Extracted entries below:

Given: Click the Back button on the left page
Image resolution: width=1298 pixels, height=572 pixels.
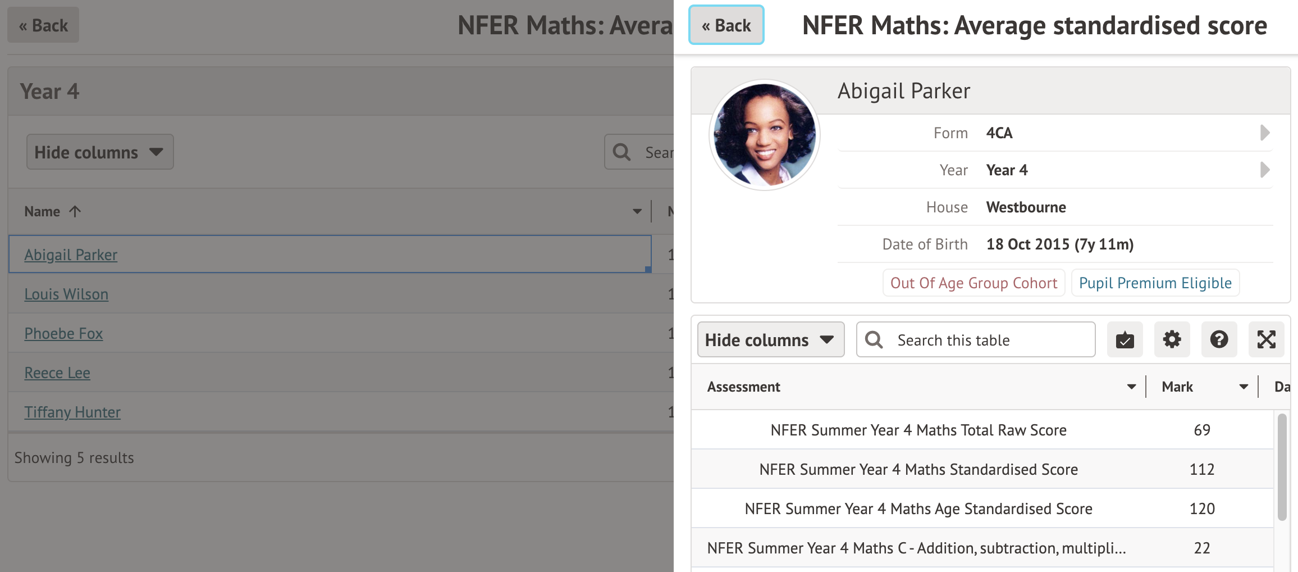Looking at the screenshot, I should [x=43, y=25].

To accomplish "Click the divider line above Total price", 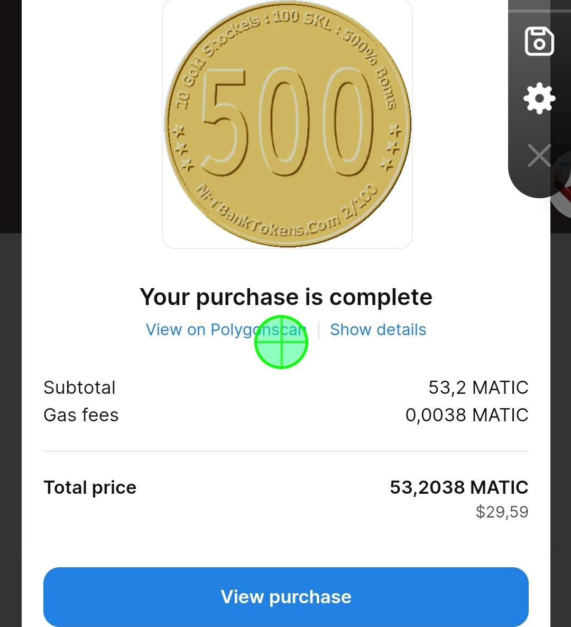I will pyautogui.click(x=286, y=451).
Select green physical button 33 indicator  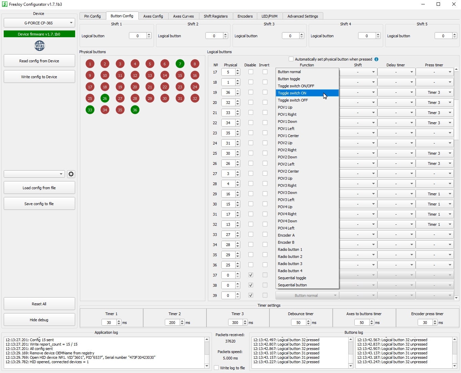tap(90, 110)
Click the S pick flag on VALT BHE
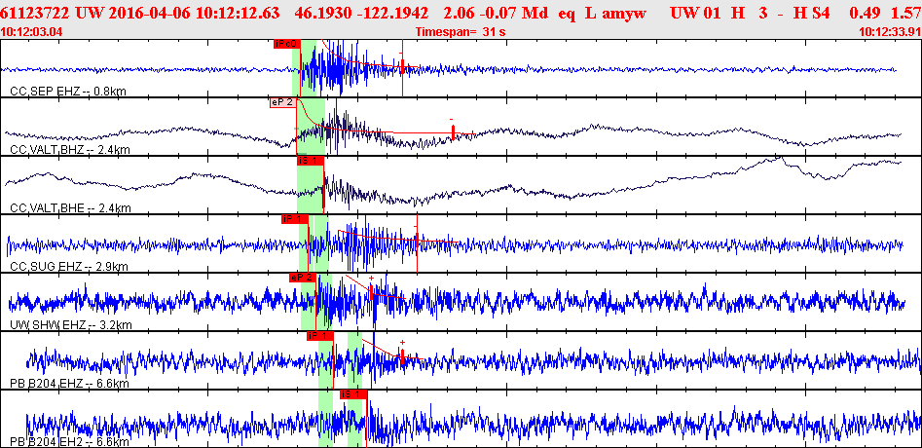The image size is (922, 448). click(x=308, y=160)
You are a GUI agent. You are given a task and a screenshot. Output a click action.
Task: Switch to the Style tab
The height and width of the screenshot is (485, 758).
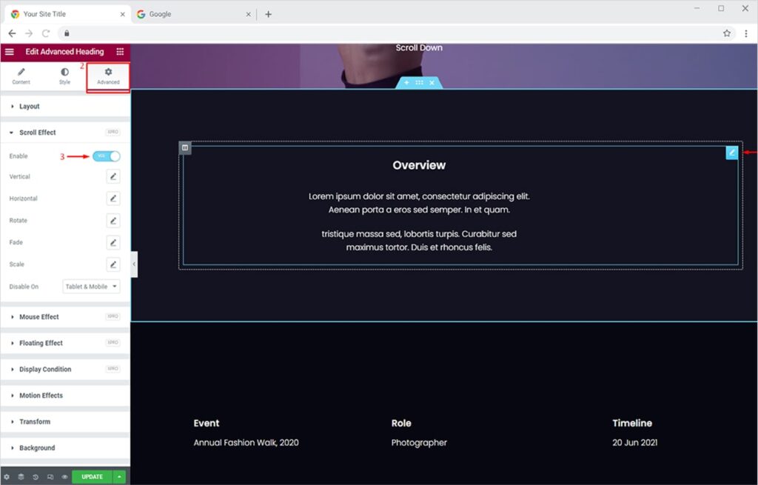[x=64, y=76]
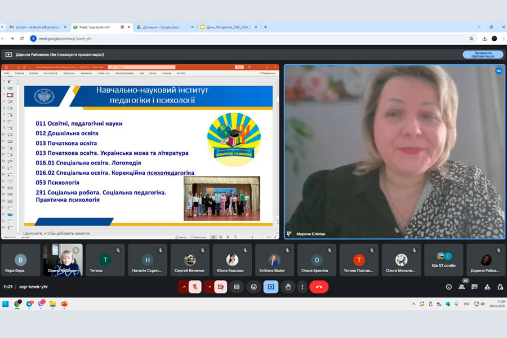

End of Extracted entries.

Description of the task :: Leave every picture out and return exactly the lines from the one holding "You are a GUI" through the end of the records above, both ends included, and nothing more.

Output ::
You are a GUI agent. You are given a task and a screenshot. Output a click action.
Task: Switch to the Style tab
The height and width of the screenshot is (485, 758).
[x=64, y=76]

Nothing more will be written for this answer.